Dataset rows:
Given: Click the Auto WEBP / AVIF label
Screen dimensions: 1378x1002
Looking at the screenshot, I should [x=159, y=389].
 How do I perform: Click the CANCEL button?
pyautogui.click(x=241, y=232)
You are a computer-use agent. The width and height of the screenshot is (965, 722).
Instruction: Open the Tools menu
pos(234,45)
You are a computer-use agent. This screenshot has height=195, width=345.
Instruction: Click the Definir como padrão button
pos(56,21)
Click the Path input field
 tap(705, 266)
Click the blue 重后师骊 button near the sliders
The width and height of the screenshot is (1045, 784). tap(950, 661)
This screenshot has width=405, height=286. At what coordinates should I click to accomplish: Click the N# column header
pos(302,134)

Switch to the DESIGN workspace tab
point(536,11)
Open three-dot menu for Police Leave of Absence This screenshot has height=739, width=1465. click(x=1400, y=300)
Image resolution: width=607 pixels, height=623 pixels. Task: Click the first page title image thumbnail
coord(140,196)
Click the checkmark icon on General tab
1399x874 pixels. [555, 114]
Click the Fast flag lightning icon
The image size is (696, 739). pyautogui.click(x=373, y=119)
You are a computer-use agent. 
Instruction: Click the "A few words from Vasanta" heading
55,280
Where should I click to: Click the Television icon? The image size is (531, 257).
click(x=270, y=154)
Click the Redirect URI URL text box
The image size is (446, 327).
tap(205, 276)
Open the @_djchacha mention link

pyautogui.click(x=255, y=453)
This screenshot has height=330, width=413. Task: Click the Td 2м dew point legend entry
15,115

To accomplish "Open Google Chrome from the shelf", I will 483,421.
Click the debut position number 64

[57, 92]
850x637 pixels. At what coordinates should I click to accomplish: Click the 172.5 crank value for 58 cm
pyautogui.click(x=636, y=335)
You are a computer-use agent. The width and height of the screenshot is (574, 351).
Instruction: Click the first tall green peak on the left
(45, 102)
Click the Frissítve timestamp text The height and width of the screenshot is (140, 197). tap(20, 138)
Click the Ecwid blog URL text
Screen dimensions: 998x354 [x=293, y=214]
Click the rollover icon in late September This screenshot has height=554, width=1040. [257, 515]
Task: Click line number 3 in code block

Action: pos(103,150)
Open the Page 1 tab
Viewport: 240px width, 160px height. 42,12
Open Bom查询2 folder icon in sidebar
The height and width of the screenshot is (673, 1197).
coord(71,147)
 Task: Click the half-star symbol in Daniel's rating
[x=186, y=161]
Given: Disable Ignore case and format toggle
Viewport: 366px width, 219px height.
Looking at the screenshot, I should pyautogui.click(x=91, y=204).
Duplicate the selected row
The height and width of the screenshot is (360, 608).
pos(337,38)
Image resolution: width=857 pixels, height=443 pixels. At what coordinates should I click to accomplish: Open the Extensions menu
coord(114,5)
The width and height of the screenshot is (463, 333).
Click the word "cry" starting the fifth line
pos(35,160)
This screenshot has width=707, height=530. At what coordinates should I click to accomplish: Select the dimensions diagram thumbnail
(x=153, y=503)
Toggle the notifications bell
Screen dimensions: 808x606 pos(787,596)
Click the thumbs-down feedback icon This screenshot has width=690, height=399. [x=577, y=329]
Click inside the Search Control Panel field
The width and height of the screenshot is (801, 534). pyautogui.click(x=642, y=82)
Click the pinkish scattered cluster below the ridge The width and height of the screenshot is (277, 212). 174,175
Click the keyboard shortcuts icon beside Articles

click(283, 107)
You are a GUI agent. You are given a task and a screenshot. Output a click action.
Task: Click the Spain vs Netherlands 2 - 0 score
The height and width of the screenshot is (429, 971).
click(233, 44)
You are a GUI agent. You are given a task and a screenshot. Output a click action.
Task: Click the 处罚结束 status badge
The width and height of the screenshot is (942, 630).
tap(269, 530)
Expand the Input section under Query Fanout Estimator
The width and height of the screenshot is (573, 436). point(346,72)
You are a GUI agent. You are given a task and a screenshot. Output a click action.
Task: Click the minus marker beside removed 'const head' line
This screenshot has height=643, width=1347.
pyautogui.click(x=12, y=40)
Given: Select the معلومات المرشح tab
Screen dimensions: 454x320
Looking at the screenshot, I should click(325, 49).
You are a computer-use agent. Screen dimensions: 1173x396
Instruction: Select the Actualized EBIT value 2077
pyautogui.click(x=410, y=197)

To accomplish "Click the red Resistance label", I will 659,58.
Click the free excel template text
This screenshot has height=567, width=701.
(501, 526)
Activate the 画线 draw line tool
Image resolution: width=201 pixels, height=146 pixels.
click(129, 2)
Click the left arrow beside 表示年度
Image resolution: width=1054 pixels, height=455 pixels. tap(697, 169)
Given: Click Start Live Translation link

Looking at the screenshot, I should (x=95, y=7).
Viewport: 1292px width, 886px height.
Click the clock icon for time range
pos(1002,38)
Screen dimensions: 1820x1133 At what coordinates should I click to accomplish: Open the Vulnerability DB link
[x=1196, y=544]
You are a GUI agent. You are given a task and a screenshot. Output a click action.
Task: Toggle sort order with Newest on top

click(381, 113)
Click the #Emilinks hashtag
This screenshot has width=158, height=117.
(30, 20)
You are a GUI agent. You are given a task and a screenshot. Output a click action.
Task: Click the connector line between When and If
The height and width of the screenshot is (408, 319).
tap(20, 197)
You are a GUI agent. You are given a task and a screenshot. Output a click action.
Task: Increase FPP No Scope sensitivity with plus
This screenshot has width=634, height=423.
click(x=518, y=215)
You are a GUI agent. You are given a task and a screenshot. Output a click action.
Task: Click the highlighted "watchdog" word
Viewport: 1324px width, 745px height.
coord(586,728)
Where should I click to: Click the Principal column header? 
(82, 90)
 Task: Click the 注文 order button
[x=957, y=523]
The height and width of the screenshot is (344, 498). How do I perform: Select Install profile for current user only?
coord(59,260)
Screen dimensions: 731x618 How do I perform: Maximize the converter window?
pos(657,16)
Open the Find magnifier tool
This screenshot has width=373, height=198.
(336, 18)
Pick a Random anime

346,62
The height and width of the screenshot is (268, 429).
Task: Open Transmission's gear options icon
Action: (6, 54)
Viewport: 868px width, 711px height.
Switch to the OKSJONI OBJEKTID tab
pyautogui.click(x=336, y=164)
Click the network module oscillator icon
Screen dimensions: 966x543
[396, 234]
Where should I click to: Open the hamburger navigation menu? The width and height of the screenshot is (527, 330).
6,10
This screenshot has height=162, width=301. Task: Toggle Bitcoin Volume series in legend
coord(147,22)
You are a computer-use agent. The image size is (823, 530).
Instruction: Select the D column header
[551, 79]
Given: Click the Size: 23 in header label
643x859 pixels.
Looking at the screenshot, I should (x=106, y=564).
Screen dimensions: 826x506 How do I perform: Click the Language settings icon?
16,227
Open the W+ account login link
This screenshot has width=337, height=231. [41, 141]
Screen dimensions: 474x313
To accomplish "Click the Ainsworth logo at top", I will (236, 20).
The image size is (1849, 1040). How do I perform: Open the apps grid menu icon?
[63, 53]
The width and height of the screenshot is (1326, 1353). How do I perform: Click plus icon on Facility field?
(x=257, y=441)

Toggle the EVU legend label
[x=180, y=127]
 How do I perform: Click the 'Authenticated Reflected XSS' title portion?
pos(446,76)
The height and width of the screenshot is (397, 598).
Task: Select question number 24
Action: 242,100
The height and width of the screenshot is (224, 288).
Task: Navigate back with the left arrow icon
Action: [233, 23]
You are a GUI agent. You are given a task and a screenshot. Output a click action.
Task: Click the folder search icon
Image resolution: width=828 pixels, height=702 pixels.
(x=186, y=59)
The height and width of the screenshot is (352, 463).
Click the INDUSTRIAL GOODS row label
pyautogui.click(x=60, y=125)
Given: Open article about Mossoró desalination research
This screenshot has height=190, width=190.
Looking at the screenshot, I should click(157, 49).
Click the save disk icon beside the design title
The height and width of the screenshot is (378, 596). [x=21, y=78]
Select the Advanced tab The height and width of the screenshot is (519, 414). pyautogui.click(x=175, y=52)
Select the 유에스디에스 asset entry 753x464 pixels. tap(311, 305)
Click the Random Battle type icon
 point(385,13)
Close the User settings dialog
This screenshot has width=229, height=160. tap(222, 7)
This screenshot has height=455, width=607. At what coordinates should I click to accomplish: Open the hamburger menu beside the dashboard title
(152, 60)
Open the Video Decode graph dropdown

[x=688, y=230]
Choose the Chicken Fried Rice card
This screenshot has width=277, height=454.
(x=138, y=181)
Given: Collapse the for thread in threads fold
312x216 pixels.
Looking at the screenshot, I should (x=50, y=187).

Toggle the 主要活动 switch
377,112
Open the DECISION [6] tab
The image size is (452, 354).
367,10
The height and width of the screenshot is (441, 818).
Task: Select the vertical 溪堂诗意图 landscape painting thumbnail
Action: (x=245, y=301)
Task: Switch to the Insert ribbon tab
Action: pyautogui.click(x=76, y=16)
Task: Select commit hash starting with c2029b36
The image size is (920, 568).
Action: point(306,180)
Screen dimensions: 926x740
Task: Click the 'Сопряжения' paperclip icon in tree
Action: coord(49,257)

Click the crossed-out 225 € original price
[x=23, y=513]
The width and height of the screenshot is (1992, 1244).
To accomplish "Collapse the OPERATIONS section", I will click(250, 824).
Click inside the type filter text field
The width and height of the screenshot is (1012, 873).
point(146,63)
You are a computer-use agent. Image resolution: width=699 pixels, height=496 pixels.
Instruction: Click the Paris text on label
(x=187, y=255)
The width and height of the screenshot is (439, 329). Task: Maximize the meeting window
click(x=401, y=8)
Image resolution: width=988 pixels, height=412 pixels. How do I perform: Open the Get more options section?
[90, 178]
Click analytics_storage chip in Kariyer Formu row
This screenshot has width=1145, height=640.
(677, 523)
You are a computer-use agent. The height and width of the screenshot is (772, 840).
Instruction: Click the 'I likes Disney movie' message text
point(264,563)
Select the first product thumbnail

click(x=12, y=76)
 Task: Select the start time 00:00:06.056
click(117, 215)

Task statement: Reproduce the rows verbatim, beginning with the first row and stopping after the line that contains "pyautogui.click(x=255, y=453)".

Finished exercise:
Given: Click the Auto WEBP / AVIF label
Screen dimensions: 1378x1002
Looking at the screenshot, I should [x=159, y=389].
 How do I perform: Click the CANCEL button?
pyautogui.click(x=241, y=232)
You are a computer-use agent. The width and height of the screenshot is (965, 722).
Instruction: Open the Tools menu
pos(234,45)
You are a computer-use agent. This screenshot has height=195, width=345.
Instruction: Click the Definir como padrão button
pos(56,21)
Click the Path input field
 tap(705, 266)
Click the blue 重后师骊 button near the sliders
The width and height of the screenshot is (1045, 784). tap(950, 661)
This screenshot has width=405, height=286. At what coordinates should I click to accomplish: Click the N# column header
pos(302,134)

Switch to the DESIGN workspace tab
point(536,11)
Open three-dot menu for Police Leave of Absence This screenshot has height=739, width=1465. click(x=1400, y=300)
Image resolution: width=607 pixels, height=623 pixels. Task: Click the first page title image thumbnail
coord(140,196)
Click the checkmark icon on General tab
1399x874 pixels. [555, 114]
Click the Fast flag lightning icon
The image size is (696, 739). pyautogui.click(x=373, y=119)
You are a computer-use agent. 
Instruction: Click the "A few words from Vasanta" heading
55,280
Where should I click to: Click the Television icon? The image size is (531, 257).
click(x=270, y=154)
Click the Redirect URI URL text box
The image size is (446, 327).
tap(205, 276)
Open the @_djchacha mention link

pyautogui.click(x=255, y=453)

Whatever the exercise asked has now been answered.